Since the global financial crisis, credit growth in Australia has returned. But while growth in home lending between 2008 and 2014 was relatively strong (0.49% per month), it was actually negative for business lending (-0.04% per month).
This pattern of weaker business credit for corporates and small to medium enterprises is not unique to Australia but has been reflected around the globe due to long-term factors, such as the consolidation of banks and the centralisation of credit assessment. The issue has been accelerated by shorter term cyclical factors, such as increased business risk since the GFC and reduced demand for business credit.
Small and large business borrowers are relying more heavily on internal funding sources, such as retained earnings, and in the corporate sector there has been an evident diversification towards more market-based funding. But it is the “bank dependent” SME sector, with limited access to alternative markets that is feeling the pinch.
Small business: the engine of the economy
While it’s recognised businesses should not be funded unless they can generate an adequate return of capital, restricting the flow of funds to the SME sector can have a significant impact on the economy.
In Australia, for example around two million SMEs account for 68% of all industry employment and 56% of industry gross value added. Starving these businesses of funding will impact on employment growth and growth in GDP.

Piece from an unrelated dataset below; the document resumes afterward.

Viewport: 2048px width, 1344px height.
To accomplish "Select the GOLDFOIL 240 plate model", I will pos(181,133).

Negative credit growth for business has its roots in both demand and supply factors. In terms of the demand for credit there has been:
- reduced business leverage:
- business diversifying funding sources post GFC
- increased price of SME credit
- stricter lending covenants and increased cost of eligible collateral.
On the supply side, factors that have led Australian banks to have a preference for housing over business lending include:
- regulatory capital requirements
- consolidation in the banking sector, and
- costs of credit assessment for SMEs.
The ratio of business credit to total credit has been declining since the late 1980s. This longer-term trend is driven by concerns about increased credit risk arising from the business loan failures that occurred at that time, and the introduction of risk weighted capital ratios under the Basel I accord in 1988.

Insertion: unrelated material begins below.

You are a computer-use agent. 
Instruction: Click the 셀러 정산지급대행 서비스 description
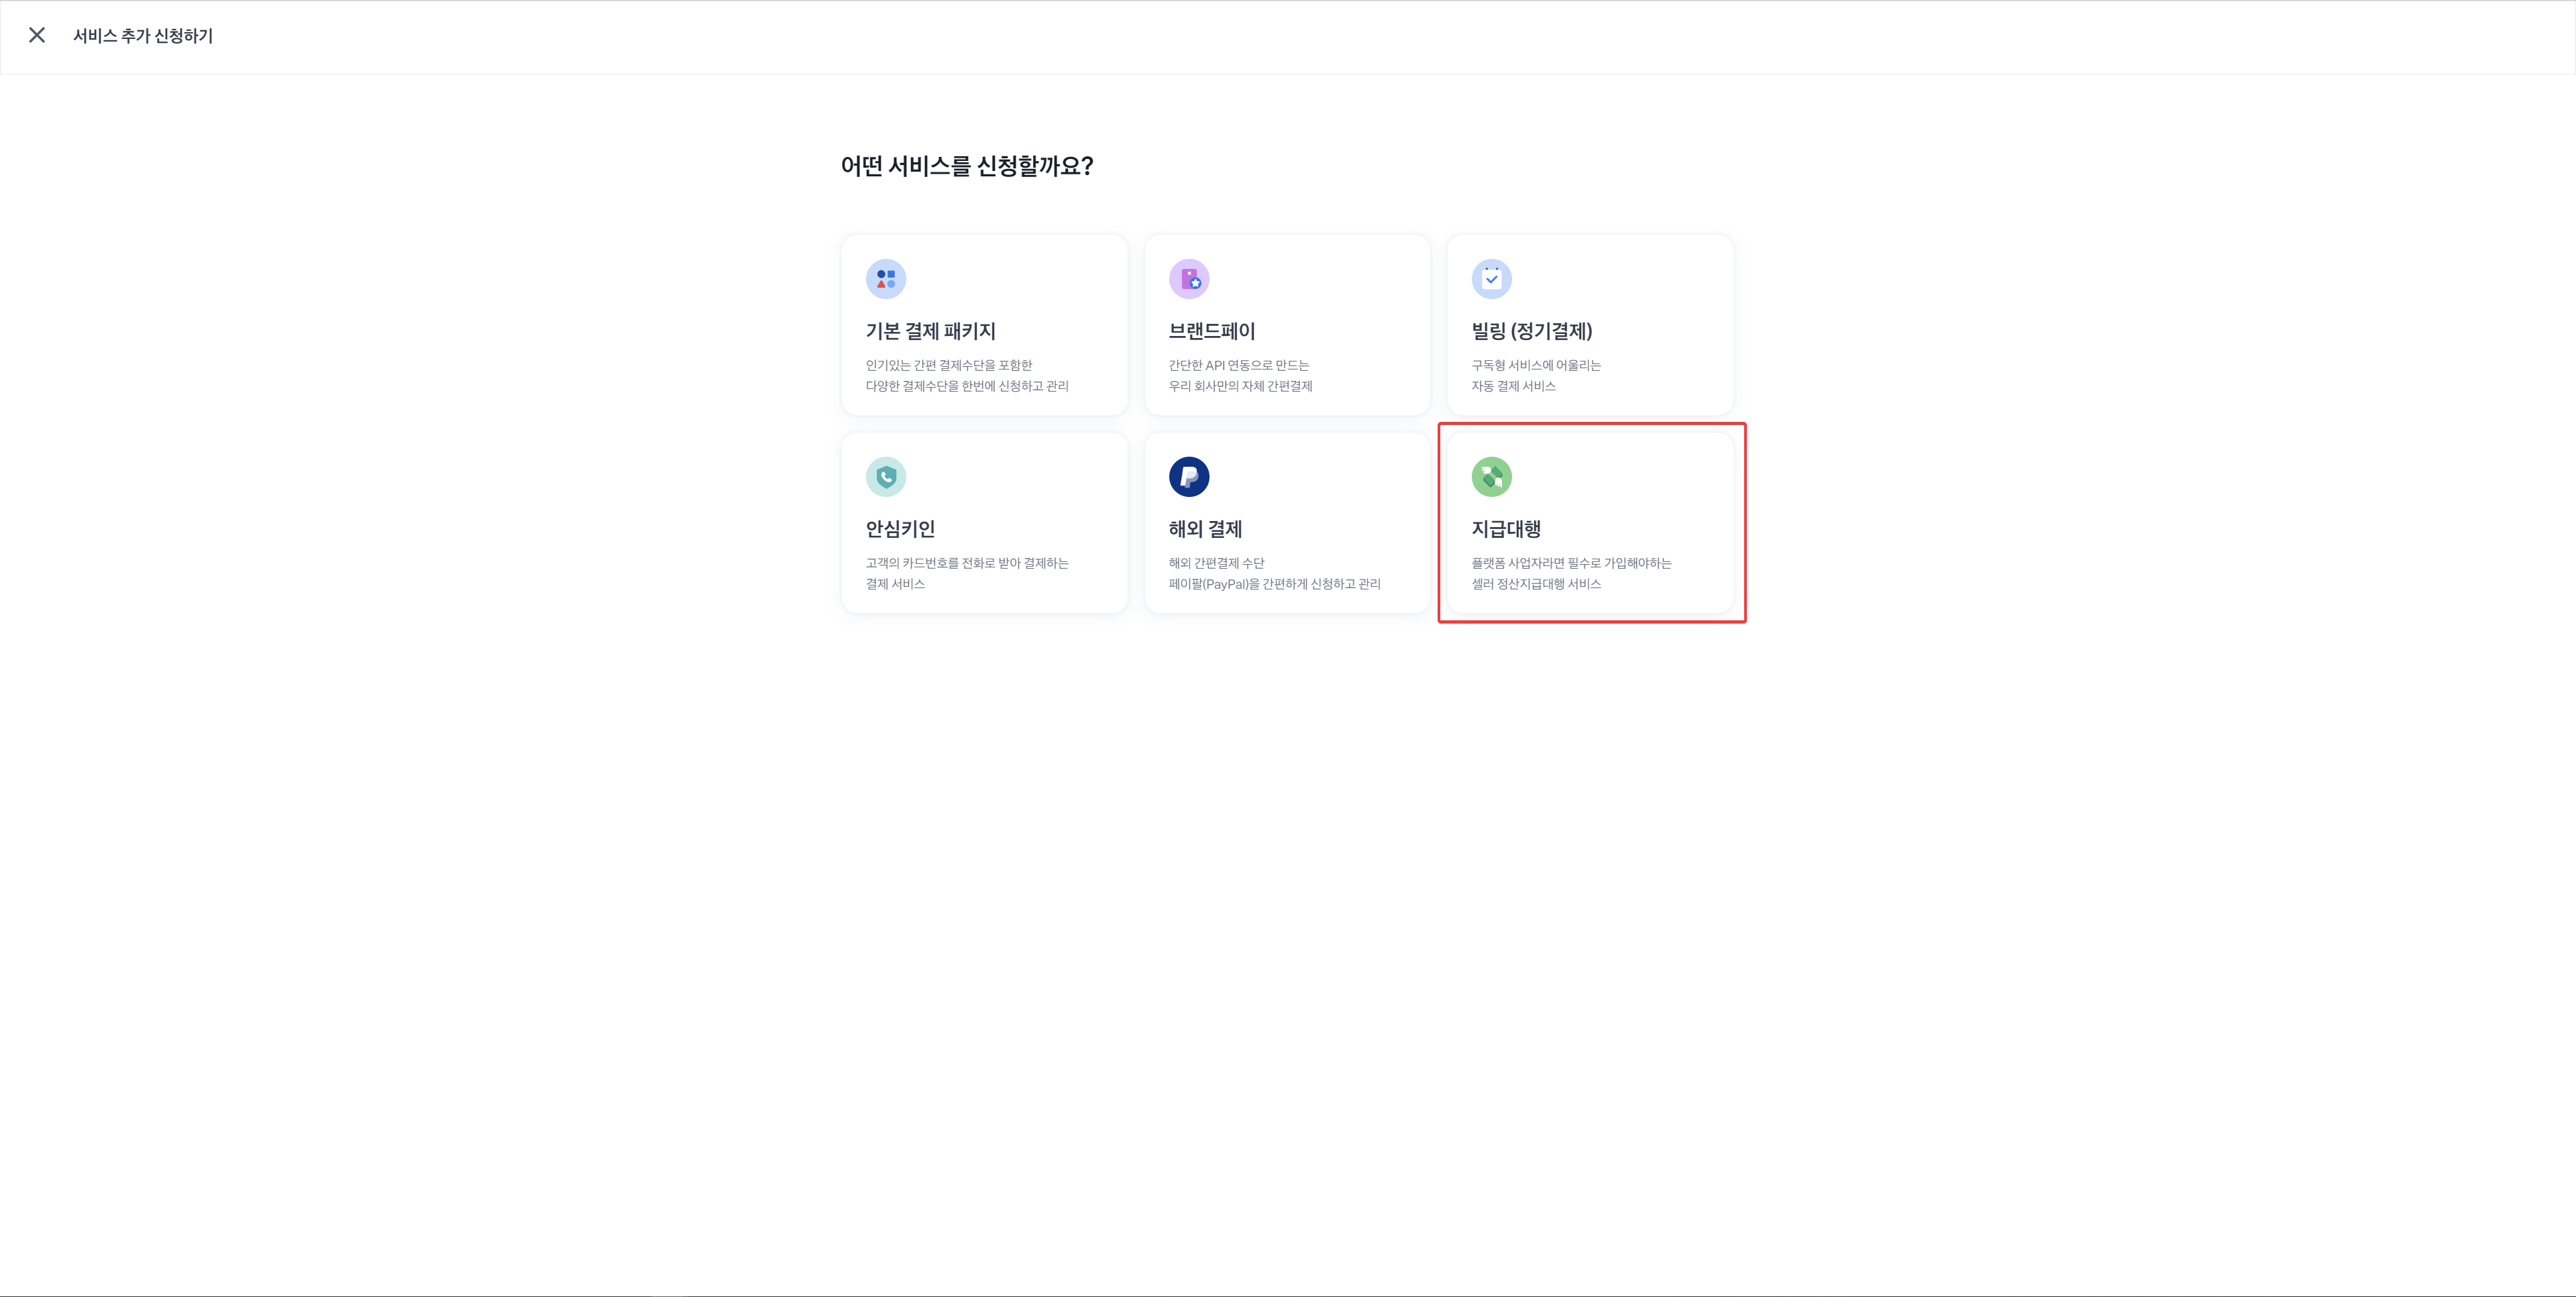tap(1535, 584)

Under the Basel II Accord (2004) a new framework was introduced, leading to a greater differential in capital requirements for home and business lending.

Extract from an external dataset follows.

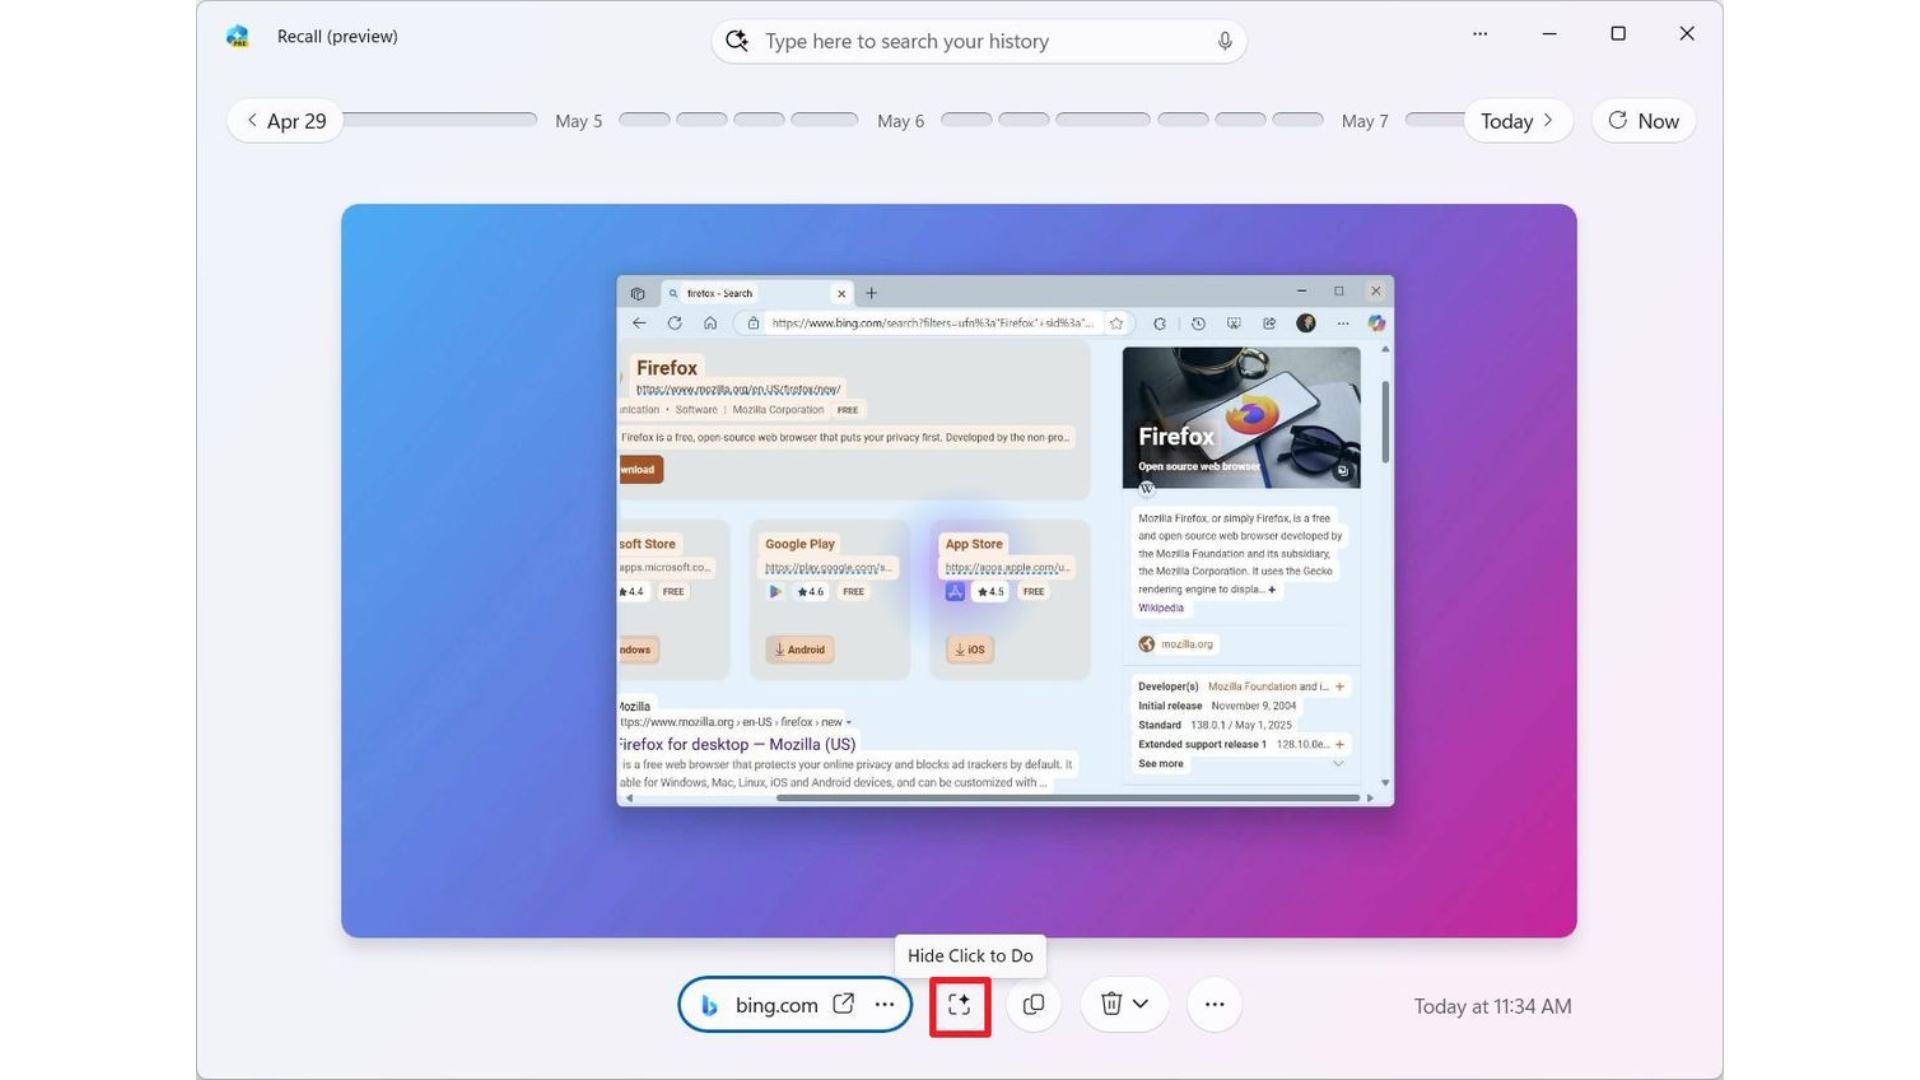The image size is (1920, 1080).
Task: Visit bing.com from the snapshot toolbar
Action: tap(775, 1004)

This differential has had a major impact on bank balance sheets. Australian banks, with almost 63% of assets in residential property loans, have the largest proportion of residential real estate loans to total loans on bank balance sheets of all countries surveyed by the IMF. Although, the extent to which this focus on property “crowds out” business lending, and especially lending to higher risk SMEs, is difficult to determine.
The potential for capital requirements to adversely impact SME lenders was noted by the Financial Stability Board and Basel Committee’s Macroeconomic Assessment Group which stated in 2010 that as a result of tighter regulatory standards “bank-dependent small and medium-sized firms may find it disproportionately difficult to obtain financing.”
Regulations that provide disincentives for banks to engage in lending to SMEs have particularly grave implications for Australian business as approximately 90% of all intermediated credit in Australia is provided by banks.
Assessing SME credit risk
Increased consolidation in the banking sector has led to greater economies of scale in business lending. Where SMEs are concerned reliance on low cost credit scoring models, rather than traditional relationship banking can have adverse consequences. First, where young, high-growth SMEs are concerned, there is a high probability that such businesses will be denied credit, as their financial profile approximates that of a bankrupt firm with few assets, low liquidity and a low solvency ratio.
Second, given the importance of the capability of the business owner, credit assessment models that ignore this aspect are also more likely to make a Type 2 error, that is approve a loan which subsequently defaults. Third, individual banks may view SMEs as a segment rather than as heterogeneous businesses with varying risk profiles, leading to reduced business lending to SMEs in the aggregate.
Options for Australia
*A national SME database *
Banks have special access to the financial information of small firms that are not subject to the disclosure requirements of equity markets, or have a publicly available risk rating. Therefore developing a national database on SME information, as is proposed in the UK, could make significant inroads into the current level of information asymmetry that exists between the large Australian banks and other potential lenders, and would be well received by both financiers and borrowers.
Lowering barriers to entry for non-bank lenders
Two major categories of non-bank lenders have been targeted by international regulators – non-bank online lenders and securitisers. This segment is still embryonic in the Australian SME lending market.
The technology introduced by online lenders in terms of credit assessment and SME loan monitoring offers the potential for bank lenders to provide a more cost-effective technological solution to reduce the transaction costs of SME lending. Not only would online solutions reduce costs, but an effective regular monitoring process may overcome the need for non-monetary covenants being imposed on SME borrowers.
The capital impost of SME lending may be slightly ameliorated by expanding the definition of “retail” SME loans to A$1.5 million in line with the Basel II framework.
Second, given the more homogeneous nature of housing lending, the concentration of such lending on bank balance sheets, and the potential for such lending to “crowd out” business loans, there is an argument to reduce the differential in capital requirements between home loans and SME loans by imposing the standardised Basel II risk weight on all home loans.